A Conference of Victims by Gina Berriault

A Conference of Victims by Gina Berriault

Author:Gina Berriault
Language: eng
Format: epub
Publisher: Catapult
Published: 2023-03-08T00:00:00+00:00


One night he barred her way. “What’re you putting your coat on for?” he said. “You ain’t going anywhere.” He was wonderingly sober.

“I’m going over to Mama’s.”

“You ain’t going to Mama’s, girlie,” he said, and for a moment, because she was locked in and didn’t know the man, she was a child again, her mind was a child’s mind, wondering whether girlie was an affectionate word or a derisive one. Then she turned and ran down the hall to the back door. He ran after her and caught hold of her coat and threw her down on the kitchen floor. Her hip struck the floor and her face struck the table leg.
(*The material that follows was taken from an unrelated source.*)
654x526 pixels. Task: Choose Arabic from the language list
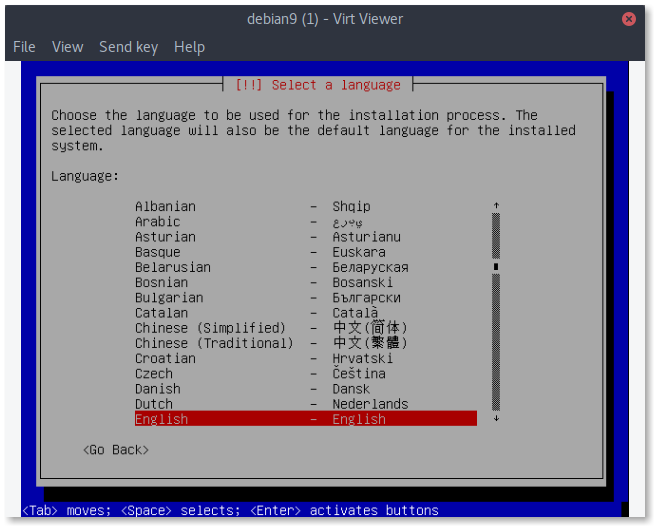[306, 221]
She pulled her skirt down—it had leaped up past her knees—and attempted no other move, afraid that any move other than the modest one would make him more angry. For a second, as she lay stunned, she felt that he was right, throwing her down. It was such an extreme act, he must be right. Ashamed because she had brought him to violence, she could not look up into his face, she could only stare at his shoes. The great number of times she had left this apartment to find a queasy comfort from her comforting of her mother all added up to a crime. Her coming and going was a crime of futility.

“You’re a goddamn saint, Naomi,” he said, “but I ain’t religious. It makes me sick to see a saint. They don’t serve no good example, they just make you feel like a louse. Get up, get up,” he said, banging around the coffee pot from one burner to another. The match he struck leaped out of his hand and fell on the table, and he swung after it furiously, and blew it out. With shaking hand, he struck another match. “Get up, get up. Sit down, sit down. Take off your coat, stay awhile.”

She reached up to the table and drew herself up, and she sat down. Although she was suffocatingly hot, she left her coat on.

“Fix you some hot coffee,” he said. “You should of seen all the coffee we drank over in England, on those cold nights with the V-1’s buzzing around. Did I ever tell you about the time the anti-aircraft brought down a V-1 over the airfield? It began to bob around up there, turned around, changed its mind, and fell just half a mile away.” He cleared his throat, a loud, raspy, prolonged scraping.

She was afraid to touch her cheekbone and afraid to lay her head in her hand, afraid that any soothing of herself might be mistaken for reproach.

“You going to take your coat off?”

She shook her head. The coat comforted her, the coat gave her dignity, it gave her access to the outdoors and protection against the inside of strange houses, like this one. She was about to draw her coat together when he went down on his knees, encircling her hips, laying his face in her lap, kissing the triangle into her closed thighs.